START Available records
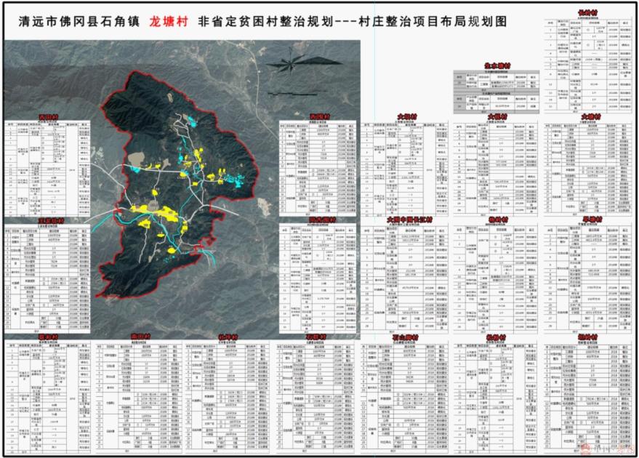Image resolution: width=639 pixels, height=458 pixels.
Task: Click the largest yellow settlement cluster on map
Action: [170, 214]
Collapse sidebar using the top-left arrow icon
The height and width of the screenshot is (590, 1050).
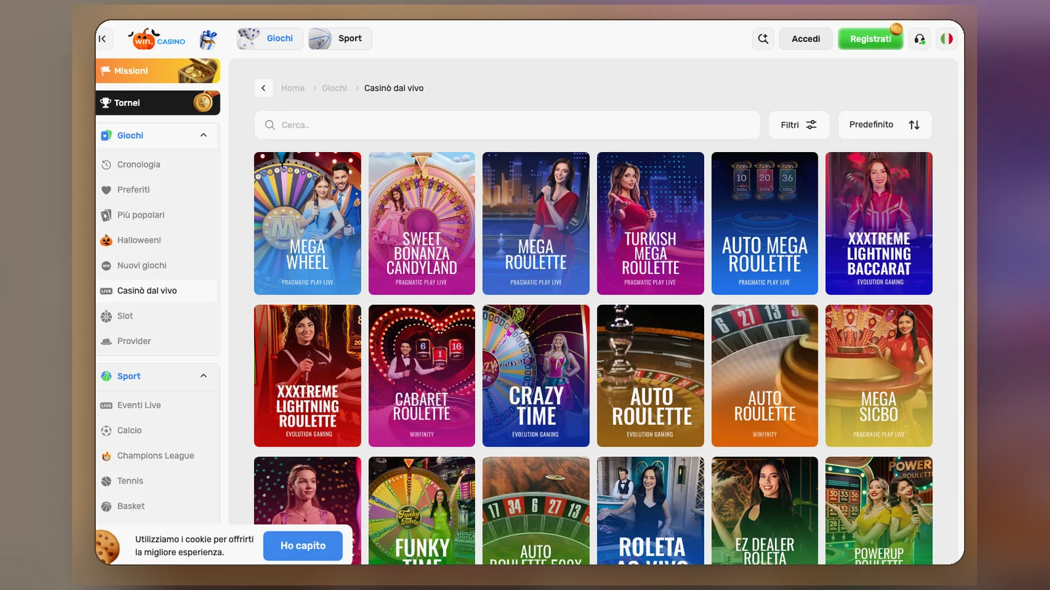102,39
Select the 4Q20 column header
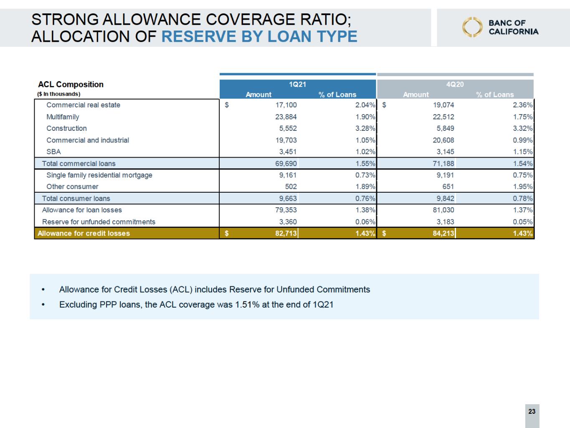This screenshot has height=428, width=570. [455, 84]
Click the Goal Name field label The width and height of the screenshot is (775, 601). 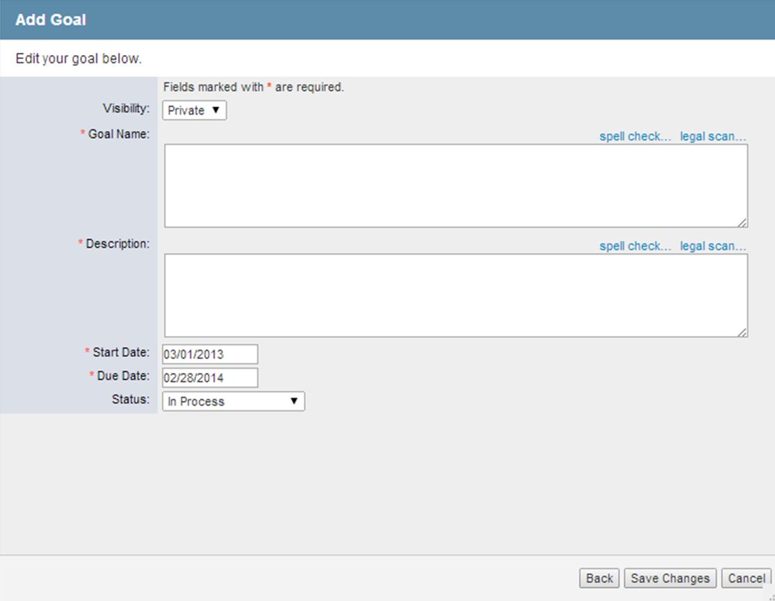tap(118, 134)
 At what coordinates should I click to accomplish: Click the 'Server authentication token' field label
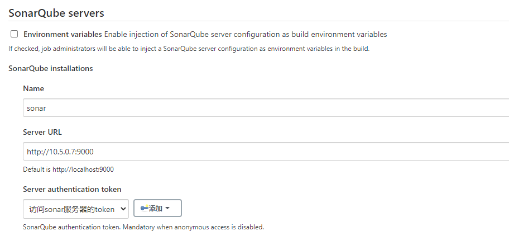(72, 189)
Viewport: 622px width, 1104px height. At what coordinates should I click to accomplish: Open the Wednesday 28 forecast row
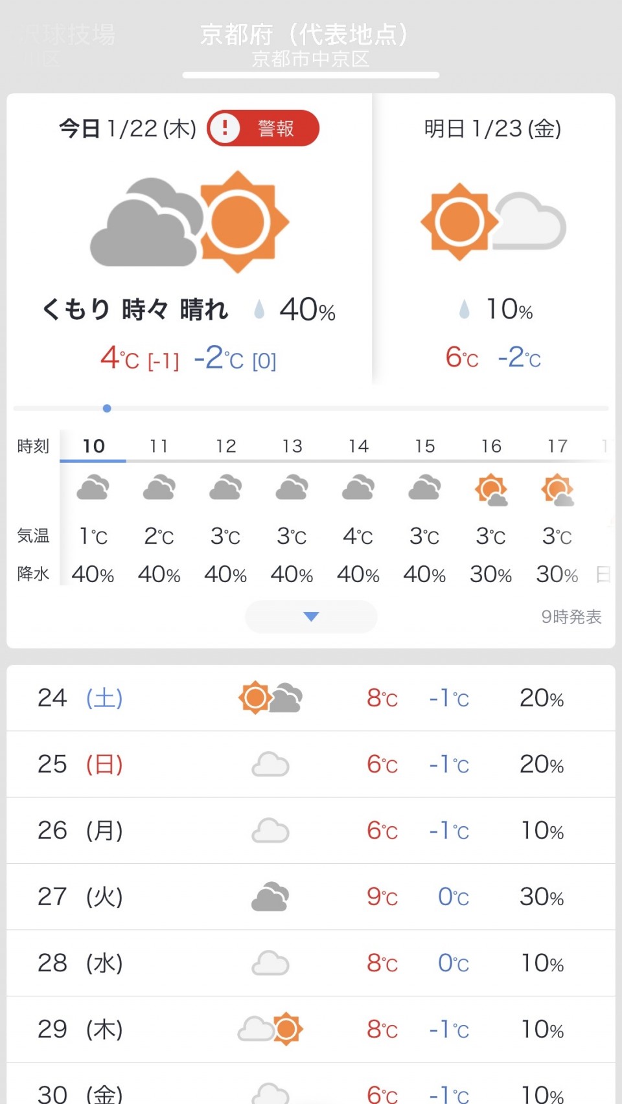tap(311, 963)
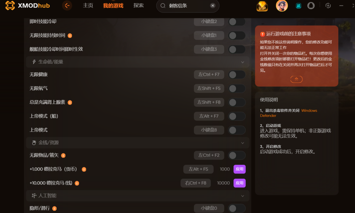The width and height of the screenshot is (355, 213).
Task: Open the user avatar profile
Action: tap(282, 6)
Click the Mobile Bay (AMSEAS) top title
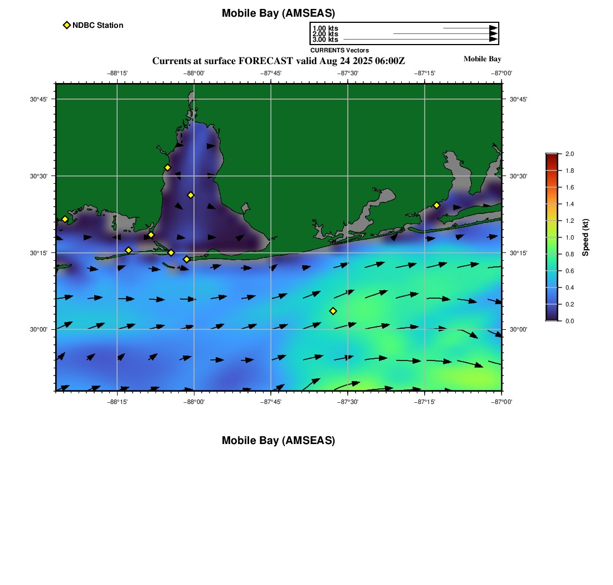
END Available records
• [Goal of the exercise]
Reproduce the listing above from the line that contains "Viewport: 622px width, 1104px" through its final line, exactly and with nothing added. Omit the images.

• [Task solution]
Viewport: 622px width, 1104px height. At what coordinates should I click to accomplish: Open the Wednesday 28 forecast row
tap(311, 963)
The width and height of the screenshot is (355, 213).
Task: Open the user avatar profile
Action: tap(282, 6)
Click the Mobile Bay (AMSEAS) top title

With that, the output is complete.